如果不是中年男人提起,他几乎都忘了打死了人,他确实没有什么心绪波动,也许是上一世搏击经历太多。
“人一旦获得力量,潜意识就会认为自己与他人有所不同,力量的巨大差距会让人产生不同生命层次的判定,其他人在你的潜意识里自动降低一等,你对此有什么看法?”罗部长的目光意味深长。
道袍老人显然也对答案很有兴趣,没有阻止中年男人的咄咄逼人。
“看法……”周应沉默了。
仔细想想,当警察告诉他有两名嫌犯当场死亡时,他确实没有情绪波动,事实上,在他下手那一刻,他就知道中招的人必死无疑。
这可是杀人啊,虽然是杀了来伤害他的人。
难道自己真的觉得双方已属于不同的生命层次,要知道,常人杀鸡还有恻隐之心。
他找不出答案,也并没有认为自己高人一等,他就是纯粹的反击。
“我只想过平常的生活,我不想炫耀,也不想出众,只要别人不来伤害我,我就不会凌驾他人之上。”经过一两分钟的沉默后,周应平静地说出这番话。

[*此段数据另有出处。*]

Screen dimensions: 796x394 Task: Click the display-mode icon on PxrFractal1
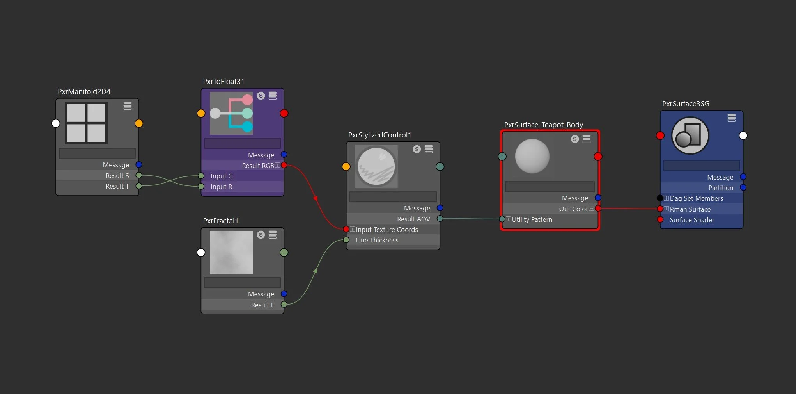272,235
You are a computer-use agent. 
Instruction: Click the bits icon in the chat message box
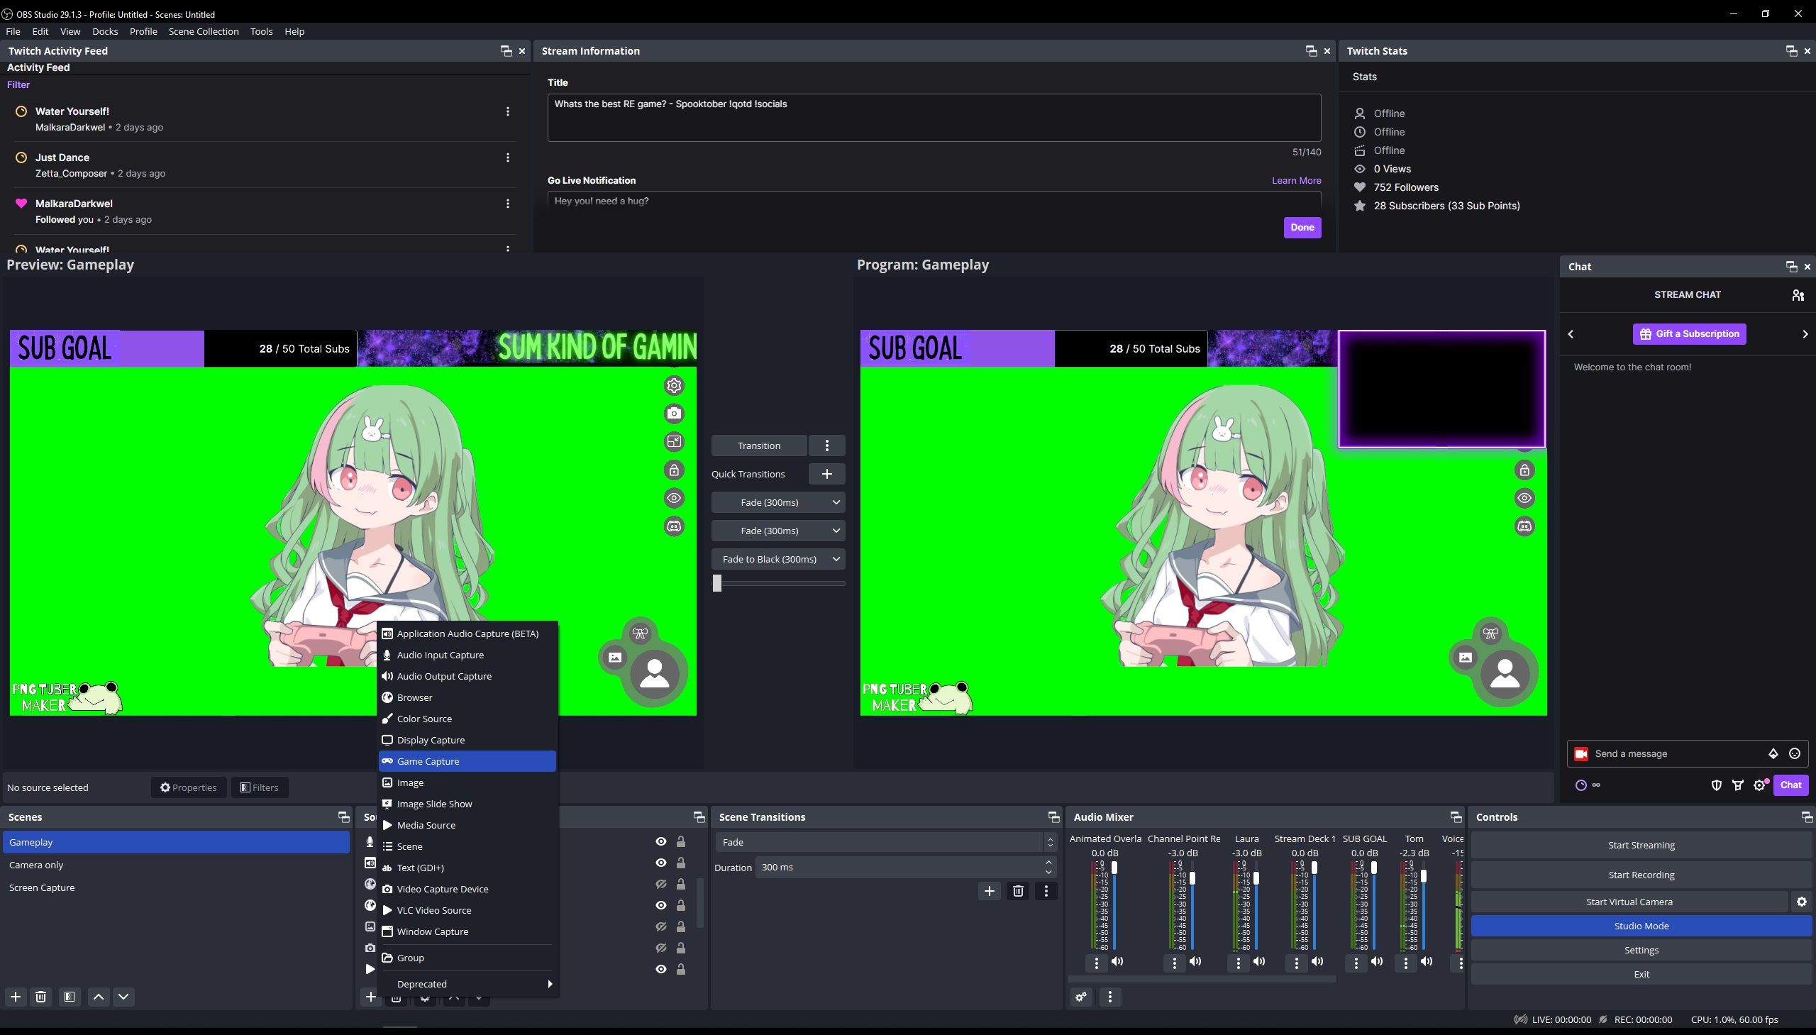click(x=1773, y=754)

“难道你就不想获得最奢侈的生活吗?豪宅,豪车,顶级的美女,权力,无数人的尊敬,拥有强大的力量,只要你愿意,这些都很容易获取。”中年男人既是质疑,也是诱惑,他不相信一个年轻人不想得到这些。
“不想!我只想安安静静过日子,不想打扰别人,也不想别人打扰我。”周应回答得很果断。
上一世,他其实是想的,疯狂打比赛为了什么,就是为了金钱,以及名望,所有的虚荣他都慕。
在他重伤躺在病床上被抛弃的那几个月,他忽然想明白了,他所谓的奋斗,其实不过是背后资本的工具,他和所有倒在他面前的拳手一样,没有区别。